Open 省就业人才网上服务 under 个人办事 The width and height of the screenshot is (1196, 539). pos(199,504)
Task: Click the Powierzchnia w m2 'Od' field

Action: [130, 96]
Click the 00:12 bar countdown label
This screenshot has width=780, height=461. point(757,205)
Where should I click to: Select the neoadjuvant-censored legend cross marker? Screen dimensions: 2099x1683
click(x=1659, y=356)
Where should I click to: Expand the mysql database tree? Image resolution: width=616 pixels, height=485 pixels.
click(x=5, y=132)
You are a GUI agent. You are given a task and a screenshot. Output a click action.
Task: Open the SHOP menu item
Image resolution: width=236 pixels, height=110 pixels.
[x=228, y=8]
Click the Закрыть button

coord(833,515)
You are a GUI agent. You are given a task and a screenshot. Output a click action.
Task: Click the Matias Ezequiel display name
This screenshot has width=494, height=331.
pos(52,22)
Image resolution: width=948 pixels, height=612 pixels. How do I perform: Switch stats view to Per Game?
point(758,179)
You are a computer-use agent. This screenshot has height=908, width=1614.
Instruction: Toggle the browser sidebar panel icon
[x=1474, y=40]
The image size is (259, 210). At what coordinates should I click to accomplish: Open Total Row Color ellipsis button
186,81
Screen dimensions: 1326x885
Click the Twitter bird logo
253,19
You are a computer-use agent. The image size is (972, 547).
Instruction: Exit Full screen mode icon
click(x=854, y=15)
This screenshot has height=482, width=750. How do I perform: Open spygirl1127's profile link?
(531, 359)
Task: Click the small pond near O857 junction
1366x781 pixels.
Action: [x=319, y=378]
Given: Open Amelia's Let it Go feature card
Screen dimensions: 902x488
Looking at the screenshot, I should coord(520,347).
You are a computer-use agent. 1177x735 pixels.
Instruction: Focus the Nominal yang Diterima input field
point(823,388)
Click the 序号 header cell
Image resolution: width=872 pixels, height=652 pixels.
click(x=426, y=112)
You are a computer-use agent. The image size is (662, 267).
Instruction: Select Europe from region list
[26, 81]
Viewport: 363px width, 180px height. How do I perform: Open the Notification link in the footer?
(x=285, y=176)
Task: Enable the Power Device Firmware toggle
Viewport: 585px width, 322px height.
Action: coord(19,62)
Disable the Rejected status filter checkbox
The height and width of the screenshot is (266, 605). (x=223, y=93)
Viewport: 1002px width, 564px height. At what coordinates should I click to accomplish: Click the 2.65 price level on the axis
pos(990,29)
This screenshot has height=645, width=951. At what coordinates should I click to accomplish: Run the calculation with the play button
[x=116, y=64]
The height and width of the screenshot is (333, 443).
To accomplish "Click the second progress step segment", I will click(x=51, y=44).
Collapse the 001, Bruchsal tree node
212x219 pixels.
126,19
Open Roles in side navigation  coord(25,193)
☆ ☆ ☆ ☆
Select each line of the listing above that contains the string "coordinates", and copy those lines.

The image size is (259, 210). At what coordinates should I click to accomplish: Open Total Row Color ellipsis button
Viewport: 1002px width, 564px height. At what coordinates should I click to accomplish: Click the 2.65 price level on the axis
This screenshot has height=645, width=951. At what coordinates should I click to accomplish: Run the calculation with the play button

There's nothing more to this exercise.